→ Problem description:
Set down again exactly the lines of the listing below that fall between the line holding "Масличных, подсолнечника, масел (81, 807)" and the line holding "To-Do-Liste (116, 462)", inclusive.

→ Supplied data:
☆ ☆ ☆ ☆
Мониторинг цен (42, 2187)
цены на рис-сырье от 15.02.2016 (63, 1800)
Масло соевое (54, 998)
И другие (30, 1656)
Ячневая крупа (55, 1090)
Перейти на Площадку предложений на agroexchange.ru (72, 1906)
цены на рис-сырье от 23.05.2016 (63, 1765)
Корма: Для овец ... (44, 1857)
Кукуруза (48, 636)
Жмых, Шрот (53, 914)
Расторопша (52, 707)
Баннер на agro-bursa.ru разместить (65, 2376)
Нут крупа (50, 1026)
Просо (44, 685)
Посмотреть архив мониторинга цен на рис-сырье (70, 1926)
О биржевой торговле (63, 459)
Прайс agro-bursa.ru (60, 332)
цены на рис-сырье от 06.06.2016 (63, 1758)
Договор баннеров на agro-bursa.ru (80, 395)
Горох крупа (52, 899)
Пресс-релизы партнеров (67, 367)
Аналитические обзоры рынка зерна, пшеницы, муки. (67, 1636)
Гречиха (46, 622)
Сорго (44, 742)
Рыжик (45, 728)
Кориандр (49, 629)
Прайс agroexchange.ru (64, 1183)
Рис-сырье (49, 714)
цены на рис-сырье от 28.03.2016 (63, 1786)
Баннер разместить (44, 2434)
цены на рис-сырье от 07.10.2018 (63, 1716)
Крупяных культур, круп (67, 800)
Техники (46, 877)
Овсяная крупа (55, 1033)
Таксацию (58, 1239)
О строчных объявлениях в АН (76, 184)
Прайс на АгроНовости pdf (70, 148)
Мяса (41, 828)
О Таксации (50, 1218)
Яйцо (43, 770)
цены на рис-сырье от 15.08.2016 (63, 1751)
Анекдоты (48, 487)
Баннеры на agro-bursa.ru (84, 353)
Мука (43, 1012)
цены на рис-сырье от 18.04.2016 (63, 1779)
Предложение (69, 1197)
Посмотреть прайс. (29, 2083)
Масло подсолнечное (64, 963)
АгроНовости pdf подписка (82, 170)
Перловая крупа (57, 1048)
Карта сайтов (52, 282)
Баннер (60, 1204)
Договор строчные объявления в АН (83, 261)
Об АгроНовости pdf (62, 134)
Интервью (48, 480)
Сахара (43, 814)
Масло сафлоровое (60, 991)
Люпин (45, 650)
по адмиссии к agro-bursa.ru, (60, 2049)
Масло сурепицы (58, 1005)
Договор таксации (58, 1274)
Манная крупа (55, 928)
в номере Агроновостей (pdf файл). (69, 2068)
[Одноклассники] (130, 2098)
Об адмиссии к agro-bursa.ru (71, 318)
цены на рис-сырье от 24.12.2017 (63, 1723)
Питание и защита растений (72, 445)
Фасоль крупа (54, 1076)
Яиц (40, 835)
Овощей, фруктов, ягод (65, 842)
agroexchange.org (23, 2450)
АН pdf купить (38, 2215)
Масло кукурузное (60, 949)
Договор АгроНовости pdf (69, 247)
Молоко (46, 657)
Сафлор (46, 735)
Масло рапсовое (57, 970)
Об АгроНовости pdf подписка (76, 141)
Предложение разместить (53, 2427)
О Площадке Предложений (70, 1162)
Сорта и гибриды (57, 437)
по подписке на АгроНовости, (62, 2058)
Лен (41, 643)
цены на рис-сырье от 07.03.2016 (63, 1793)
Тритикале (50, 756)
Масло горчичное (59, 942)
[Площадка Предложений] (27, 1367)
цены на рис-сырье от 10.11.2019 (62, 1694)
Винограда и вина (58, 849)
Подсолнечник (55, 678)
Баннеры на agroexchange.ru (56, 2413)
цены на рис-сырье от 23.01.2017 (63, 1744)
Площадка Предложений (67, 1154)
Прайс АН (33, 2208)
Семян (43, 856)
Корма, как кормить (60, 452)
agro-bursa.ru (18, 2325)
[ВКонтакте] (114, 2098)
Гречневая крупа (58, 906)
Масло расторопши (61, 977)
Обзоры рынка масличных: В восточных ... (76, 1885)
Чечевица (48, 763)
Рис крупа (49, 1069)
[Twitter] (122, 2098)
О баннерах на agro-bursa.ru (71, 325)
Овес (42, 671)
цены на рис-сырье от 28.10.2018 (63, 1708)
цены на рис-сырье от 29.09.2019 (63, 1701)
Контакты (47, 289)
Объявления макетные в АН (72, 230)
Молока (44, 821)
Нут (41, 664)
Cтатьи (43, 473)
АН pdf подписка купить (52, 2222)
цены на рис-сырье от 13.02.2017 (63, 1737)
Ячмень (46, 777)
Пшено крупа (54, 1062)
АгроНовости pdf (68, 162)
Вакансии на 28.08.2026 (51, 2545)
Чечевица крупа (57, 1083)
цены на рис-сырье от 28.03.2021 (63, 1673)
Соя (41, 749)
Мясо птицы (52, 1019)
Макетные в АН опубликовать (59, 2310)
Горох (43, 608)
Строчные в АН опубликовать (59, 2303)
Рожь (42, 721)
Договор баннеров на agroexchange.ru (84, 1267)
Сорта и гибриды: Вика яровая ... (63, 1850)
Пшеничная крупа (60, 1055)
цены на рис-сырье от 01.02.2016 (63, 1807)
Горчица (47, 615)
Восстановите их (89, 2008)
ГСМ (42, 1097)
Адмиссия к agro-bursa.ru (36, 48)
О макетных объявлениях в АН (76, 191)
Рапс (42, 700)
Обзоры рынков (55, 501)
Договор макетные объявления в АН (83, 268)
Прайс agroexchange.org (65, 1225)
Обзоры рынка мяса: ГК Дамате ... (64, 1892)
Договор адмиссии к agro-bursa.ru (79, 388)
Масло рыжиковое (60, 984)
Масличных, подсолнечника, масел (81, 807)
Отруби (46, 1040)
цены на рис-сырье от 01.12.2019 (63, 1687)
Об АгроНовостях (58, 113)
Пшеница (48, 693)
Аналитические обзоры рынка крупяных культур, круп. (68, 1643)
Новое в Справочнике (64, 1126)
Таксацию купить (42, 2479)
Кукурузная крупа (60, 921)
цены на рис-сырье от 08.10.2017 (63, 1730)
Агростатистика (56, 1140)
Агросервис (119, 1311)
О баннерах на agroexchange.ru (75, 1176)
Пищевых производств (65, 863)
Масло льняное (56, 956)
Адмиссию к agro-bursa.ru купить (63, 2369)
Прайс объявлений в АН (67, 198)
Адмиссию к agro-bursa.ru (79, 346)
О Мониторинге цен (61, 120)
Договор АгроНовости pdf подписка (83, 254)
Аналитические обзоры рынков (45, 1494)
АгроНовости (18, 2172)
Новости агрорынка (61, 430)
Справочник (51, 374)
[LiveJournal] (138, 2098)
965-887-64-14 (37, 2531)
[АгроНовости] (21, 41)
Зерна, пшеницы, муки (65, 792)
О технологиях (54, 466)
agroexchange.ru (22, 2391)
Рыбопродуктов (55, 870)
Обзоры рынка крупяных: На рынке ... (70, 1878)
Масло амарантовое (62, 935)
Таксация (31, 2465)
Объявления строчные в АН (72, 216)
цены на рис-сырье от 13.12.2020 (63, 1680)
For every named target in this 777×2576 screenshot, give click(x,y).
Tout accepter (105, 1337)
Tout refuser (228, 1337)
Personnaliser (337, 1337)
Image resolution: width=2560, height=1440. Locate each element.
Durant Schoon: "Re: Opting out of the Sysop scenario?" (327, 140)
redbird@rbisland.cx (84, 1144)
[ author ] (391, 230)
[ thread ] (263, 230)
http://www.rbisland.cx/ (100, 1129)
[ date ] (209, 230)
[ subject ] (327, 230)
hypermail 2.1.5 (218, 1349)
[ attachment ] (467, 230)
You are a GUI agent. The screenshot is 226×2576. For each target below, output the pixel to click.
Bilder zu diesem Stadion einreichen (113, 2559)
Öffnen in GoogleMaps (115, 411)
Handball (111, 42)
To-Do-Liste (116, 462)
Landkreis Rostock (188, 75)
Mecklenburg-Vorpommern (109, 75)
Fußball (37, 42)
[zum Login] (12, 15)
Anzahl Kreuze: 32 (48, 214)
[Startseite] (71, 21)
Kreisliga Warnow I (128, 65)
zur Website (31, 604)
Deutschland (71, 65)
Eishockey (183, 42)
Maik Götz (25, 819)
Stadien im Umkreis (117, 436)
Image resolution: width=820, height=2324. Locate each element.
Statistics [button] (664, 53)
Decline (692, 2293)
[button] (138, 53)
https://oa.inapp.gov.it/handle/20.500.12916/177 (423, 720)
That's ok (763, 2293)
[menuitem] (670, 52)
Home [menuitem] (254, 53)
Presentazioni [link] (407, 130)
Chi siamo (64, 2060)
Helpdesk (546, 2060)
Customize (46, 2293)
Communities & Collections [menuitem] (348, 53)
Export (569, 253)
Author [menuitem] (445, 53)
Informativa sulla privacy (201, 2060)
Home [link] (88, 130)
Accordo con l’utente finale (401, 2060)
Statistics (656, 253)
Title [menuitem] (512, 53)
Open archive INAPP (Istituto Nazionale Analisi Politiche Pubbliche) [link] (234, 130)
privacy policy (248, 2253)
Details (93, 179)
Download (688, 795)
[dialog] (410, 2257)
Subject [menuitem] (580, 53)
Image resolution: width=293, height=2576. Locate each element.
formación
☆ ☆ ☆ ☆
→ Exercise output:
Масличных, подсолнечника, масел (81, 807)
Отруби (46, 1040)
цены на рис-сырье от 01.12.2019 (63, 1687)
Об АгроНовостях (58, 113)
Пшеница (48, 693)
Аналитические обзоры рынка крупяных культур, круп. (68, 1643)
Новое в Справочнике (64, 1126)
Таксацию купить (42, 2479)
Кукурузная крупа (60, 921)
цены на рис-сырье от 08.10.2017 (63, 1730)
Агростатистика (56, 1140)
Агросервис (119, 1311)
О баннерах на agroexchange.ru (75, 1176)
Пищевых производств (65, 863)
Масло льняное (56, 956)
Адмиссию к agro-bursa.ru купить (63, 2369)
Прайс объявлений в АН (67, 198)
Адмиссию к agro-bursa.ru (79, 346)
О Мониторинге цен (61, 120)
Договор АгроНовости pdf подписка (83, 254)
Аналитические обзоры рынков (45, 1494)
АгроНовости (18, 2172)
Новости агрорынка (61, 430)
Справочник (51, 374)
[LiveJournal] (138, 2098)
965-887-64-14 (37, 2531)
[АгроНовости] (21, 41)
Зерна, пшеницы, муки (65, 792)
О технологиях (54, 466)
agroexchange.ru (22, 2391)
Рыбопродуктов (55, 870)
Обзоры рынка крупяных: На рынке ... (70, 1878)
Масло амарантовое (62, 935)
Таксация (31, 2465)
Объявления строчные в АН (72, 216)
цены на рис-сырье от 13.12.2020 (63, 1680)
For every named target in this 777×2576 screenshot, give click(x,y).
Tout accepter (105, 1337)
Tout refuser (228, 1337)
Personnaliser (337, 1337)
Image resolution: width=2560, height=1440. Locate each element.
Durant Schoon: "Re: Opting out of the Sysop scenario?" (327, 140)
redbird@rbisland.cx (84, 1144)
[ author ] (391, 230)
[ thread ] (263, 230)
http://www.rbisland.cx/ (100, 1129)
[ date ] (209, 230)
[ subject ] (327, 230)
hypermail 2.1.5 (218, 1349)
[ attachment ] (467, 230)
You are a GUI agent. The screenshot is 226×2576. For each target below, output the pixel to click.
Bilder zu diesem Stadion einreichen (113, 2559)
Öffnen in GoogleMaps (115, 411)
Handball (111, 42)
To-Do-Liste (116, 462)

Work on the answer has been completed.